Although inflation is the top business problem cited for the last several years, it was not always the top problem. Two “bookend” periods of high inflation frame a long period of time when inflation was not such a bother: 1975-1982 and 2020-2023. Taxes have always been a major concern, reaching their lows in concern in the four years leading up to 2021, but often leading the polls on votes for the top business problem. The cost of regulation, compliance and continuing operating costs, was the second place “winner,” just another tax. Instead of taxing the firm to then implement a change, the government forces the firm to spend its own funds and bear the cost. Third place goes to “weak sales,” responses rising sharply when recessions occur. Recessions, such as 2008-2009 might be blamed on government regulations. The government’s regulations encouraged irresponsible lending, causing bank failures, consumer losses, and triggering a recession. Fourth place was “the availability of qualified labor.” Votes for this concern rise when the economy does well and labor markets get tight. The last surge of votes came during the 2016-2020 period, but continued through the recession as Covid reduced the supply of labor. “Competition from large firms” surged in the 1984-1991 period but has yielded to the other top concerns since then.

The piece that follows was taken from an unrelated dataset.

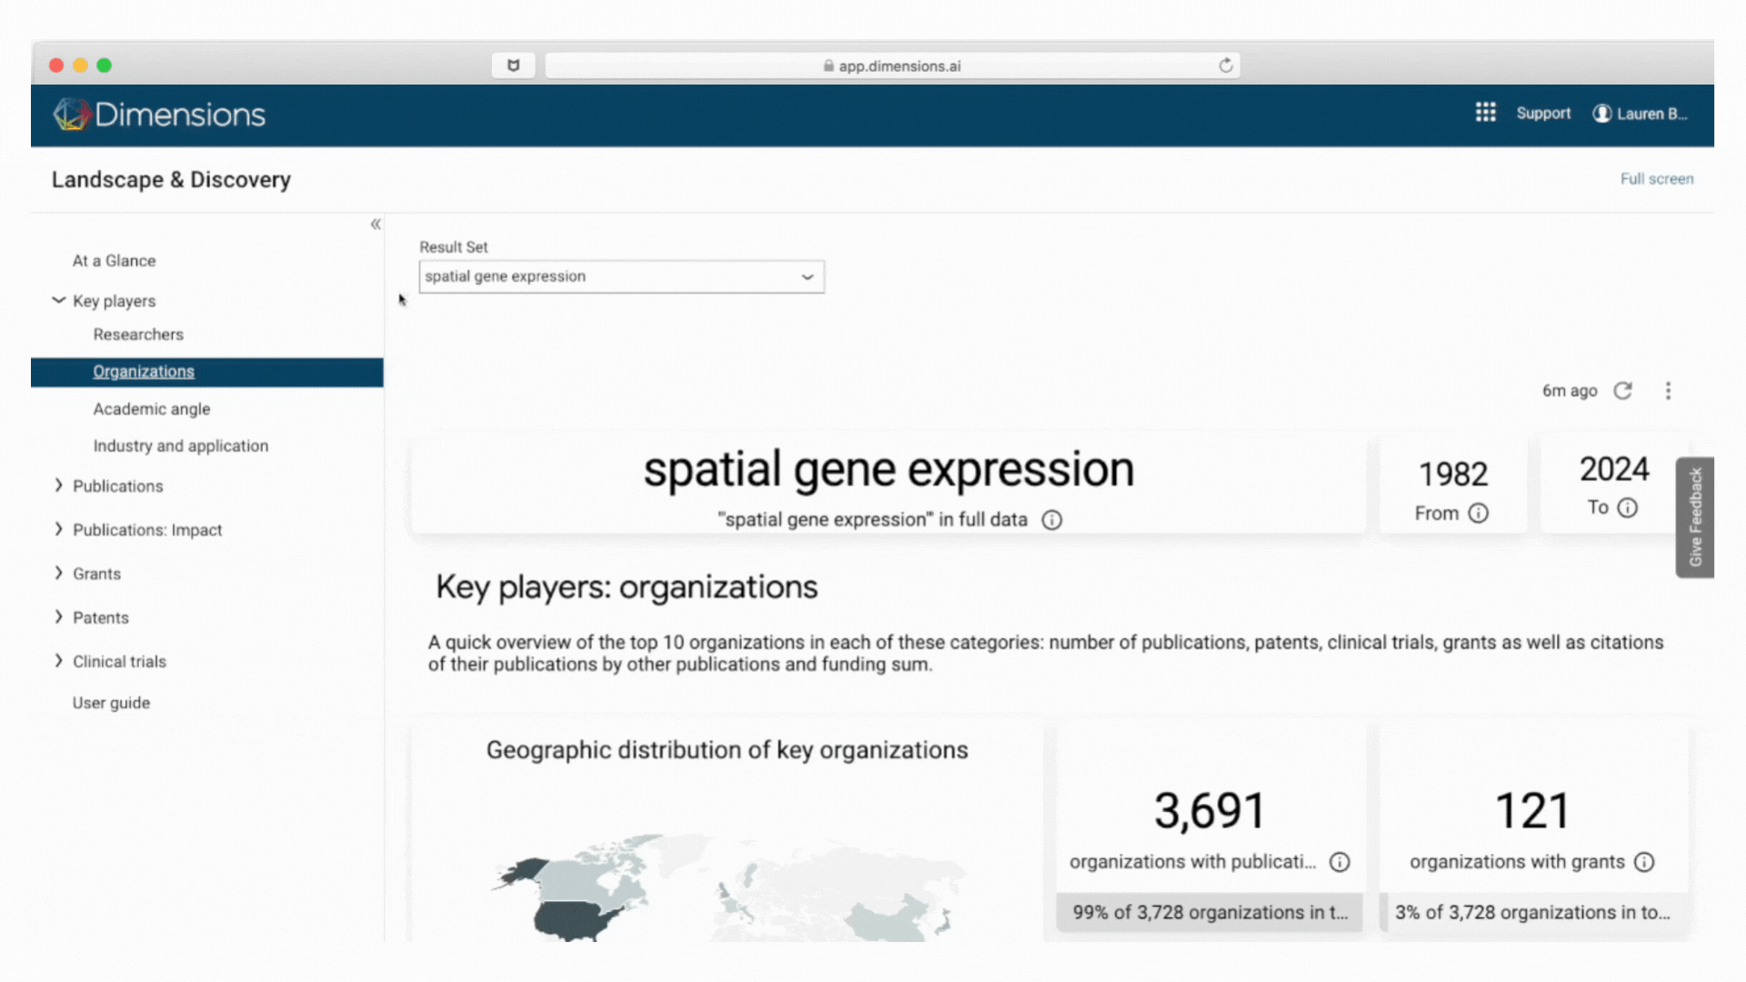Click the refresh icon next to 6m ago

pos(1623,390)
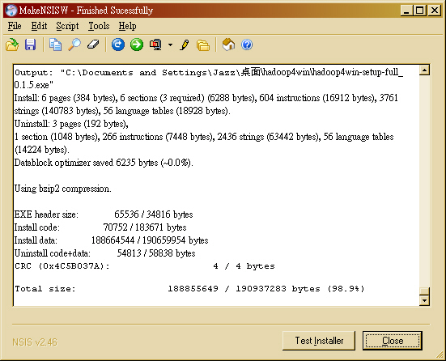Open the Script menu

[67, 26]
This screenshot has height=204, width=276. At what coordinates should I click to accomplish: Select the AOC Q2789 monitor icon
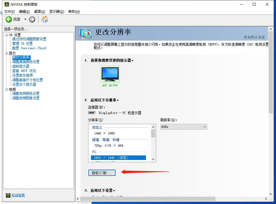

Raising the cost of anything reduces the amount taken, a fundamental economic principle. Imposing a tax on some item or activity will reduce its attractiveness. Taxing income discourages work and encourages evasion. Taxing wealth discourages its accumulation. Taxes are of course used to produce other “services,” including income redistribution, the value of which cannot be determined because government services are not market determined. A market would not give higher risk buyers a mortgage discount and charge low risk borrowers a higher rate. But the government is imposing such a tax. Ultimately these issues are resolved at the ballot box and by serious economic dislocations that force a regulatory correction.
[1] High income taxpayers pay the highest tax rates, according to the IRS. The average income tax rate in 2020 was 13.6 percent. The top 5 percent of taxpayers paid a 22.4 percent average rate while the top 1 percent of taxpayers paid a 26.0 percent average rate—more than eight times higher than the 3.1 percent average rate paid by the bottom half of taxpayers.